Reading defined the boundaries of its common in 1745. The town raised its first meetinghouse in 1769, and replaced it by a second structure in 1818, which burned in 1911. (The church became Old South United Methodist Church in 1887.) Boston architect Winthrop Parker, who lived in Reading, designed in 1913 a new church, the current white-painted clap-boarded structure with central tower and steeple, to replicate (while widening) the burned building. The 1818 building had been based upon the church in Wayland, which in turn had been modeled on the famous design published in the builder's guides of Asher Benjamin. The republication of Benjamin's early books at that time would have provided the architect with additional source material. The parish house on the west side of the church was added in 1958.
Reading maintained the Common as the center of the community with the construction of the library and town hall facing the west side of the Common. The importance of both buildings led to the involvement of several architects who lived in Reading. Horace Wadlin, former librarian of the Boston Public Library, as well as a former architect, prepared preliminary drawings for Reading in 1915 in order to apply for funds from the Carnegie Corporation. The firm of Adden and Parker revised and completed the plans for the Georgian Revival–style building in 1916. The town voted to accept a $15,000 grant from the Carnegie Corporation to construct a one-story brick building with a steeply pitched hipped roof.
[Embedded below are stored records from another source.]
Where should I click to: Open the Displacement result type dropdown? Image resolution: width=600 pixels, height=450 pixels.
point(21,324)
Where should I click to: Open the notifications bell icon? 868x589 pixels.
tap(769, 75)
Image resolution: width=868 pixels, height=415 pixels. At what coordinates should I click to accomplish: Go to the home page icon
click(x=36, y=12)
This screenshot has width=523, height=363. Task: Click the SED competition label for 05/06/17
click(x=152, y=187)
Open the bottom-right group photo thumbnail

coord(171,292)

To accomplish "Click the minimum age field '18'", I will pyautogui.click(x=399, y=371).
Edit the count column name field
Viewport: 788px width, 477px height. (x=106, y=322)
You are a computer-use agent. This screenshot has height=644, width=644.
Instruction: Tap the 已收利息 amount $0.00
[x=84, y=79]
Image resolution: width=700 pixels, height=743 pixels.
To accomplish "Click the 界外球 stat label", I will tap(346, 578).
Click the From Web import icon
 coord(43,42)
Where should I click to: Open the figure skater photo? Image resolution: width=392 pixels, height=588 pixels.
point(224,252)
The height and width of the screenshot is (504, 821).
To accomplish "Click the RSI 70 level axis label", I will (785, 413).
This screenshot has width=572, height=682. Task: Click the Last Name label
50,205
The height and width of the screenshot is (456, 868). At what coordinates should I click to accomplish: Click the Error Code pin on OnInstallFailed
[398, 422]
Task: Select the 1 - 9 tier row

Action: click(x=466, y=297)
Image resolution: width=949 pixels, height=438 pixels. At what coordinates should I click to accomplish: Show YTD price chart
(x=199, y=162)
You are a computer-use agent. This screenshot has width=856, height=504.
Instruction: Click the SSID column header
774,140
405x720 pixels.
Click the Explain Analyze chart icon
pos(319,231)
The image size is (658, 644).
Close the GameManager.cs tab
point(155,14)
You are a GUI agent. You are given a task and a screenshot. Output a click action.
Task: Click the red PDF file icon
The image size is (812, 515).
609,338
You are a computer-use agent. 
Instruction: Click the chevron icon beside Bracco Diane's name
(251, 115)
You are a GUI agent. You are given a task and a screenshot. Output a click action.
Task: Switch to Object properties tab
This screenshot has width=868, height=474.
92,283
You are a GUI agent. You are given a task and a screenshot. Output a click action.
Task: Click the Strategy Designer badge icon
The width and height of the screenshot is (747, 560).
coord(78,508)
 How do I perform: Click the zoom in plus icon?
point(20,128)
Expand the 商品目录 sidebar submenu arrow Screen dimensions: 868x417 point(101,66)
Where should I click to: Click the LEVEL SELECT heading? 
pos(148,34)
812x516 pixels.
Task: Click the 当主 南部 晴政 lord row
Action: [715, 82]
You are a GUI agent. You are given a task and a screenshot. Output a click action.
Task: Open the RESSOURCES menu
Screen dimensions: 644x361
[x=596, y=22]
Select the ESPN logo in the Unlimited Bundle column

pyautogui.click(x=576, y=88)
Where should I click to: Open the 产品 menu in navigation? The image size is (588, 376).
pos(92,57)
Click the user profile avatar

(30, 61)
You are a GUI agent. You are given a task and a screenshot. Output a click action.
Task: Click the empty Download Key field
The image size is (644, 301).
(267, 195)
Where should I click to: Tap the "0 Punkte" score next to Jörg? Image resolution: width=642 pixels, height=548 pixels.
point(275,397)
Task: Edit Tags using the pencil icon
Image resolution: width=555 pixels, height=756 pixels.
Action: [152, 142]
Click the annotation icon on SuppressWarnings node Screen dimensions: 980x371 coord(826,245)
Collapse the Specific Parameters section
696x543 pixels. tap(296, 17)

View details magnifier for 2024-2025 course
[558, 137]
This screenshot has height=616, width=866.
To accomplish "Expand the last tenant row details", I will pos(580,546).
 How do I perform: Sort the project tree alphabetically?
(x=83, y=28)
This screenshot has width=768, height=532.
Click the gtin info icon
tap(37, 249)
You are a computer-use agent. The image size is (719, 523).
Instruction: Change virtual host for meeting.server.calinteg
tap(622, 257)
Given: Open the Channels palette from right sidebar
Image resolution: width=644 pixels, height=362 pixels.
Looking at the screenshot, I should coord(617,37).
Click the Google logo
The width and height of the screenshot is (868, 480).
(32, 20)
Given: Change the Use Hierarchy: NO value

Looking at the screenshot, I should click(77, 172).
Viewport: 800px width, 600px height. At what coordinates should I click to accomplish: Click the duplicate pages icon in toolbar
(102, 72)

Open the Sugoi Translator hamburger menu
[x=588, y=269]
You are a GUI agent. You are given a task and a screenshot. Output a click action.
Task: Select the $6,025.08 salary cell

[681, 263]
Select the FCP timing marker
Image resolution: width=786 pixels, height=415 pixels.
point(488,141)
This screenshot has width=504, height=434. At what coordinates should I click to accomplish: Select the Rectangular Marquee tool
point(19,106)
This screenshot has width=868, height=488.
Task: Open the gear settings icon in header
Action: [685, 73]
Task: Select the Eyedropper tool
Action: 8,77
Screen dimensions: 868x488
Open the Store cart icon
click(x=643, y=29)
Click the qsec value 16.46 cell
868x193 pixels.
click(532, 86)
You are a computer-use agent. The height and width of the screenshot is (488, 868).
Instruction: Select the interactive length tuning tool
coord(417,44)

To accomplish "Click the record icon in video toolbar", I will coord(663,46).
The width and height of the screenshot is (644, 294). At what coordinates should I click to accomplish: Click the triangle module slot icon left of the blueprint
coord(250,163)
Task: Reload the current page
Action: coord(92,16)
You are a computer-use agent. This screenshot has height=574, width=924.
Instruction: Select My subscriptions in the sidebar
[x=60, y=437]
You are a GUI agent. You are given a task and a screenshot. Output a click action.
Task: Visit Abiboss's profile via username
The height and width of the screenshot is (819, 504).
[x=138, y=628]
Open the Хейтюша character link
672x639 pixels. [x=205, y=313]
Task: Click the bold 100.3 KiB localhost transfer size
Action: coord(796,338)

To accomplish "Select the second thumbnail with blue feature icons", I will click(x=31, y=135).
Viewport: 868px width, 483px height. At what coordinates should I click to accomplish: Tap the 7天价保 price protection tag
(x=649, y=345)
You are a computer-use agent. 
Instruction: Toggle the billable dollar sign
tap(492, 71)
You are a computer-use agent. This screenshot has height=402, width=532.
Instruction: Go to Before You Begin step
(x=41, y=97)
For Town Hall, built at the same time as the library, Adden and Parker collaborated with a third Boston architect and Reading resident, George Sidebottom of Prescott and Sidebottom. This two-story building has a cupola, a central pavilion with a full pediment ornamented with festoons and swags in the tympanum, and a broken scroll pedimented entrance. As described at the time, both buildings were intended to have a “harmonious skyline around the Common.” Landscape architects Percival Gallagher of the Olmsted Brothers and Warren Manning, a former Reading resident, consulted on the siting of the buildings. Their principal advice was to locate the town hall somewhat above the smaller library so that the other did not hide it from view.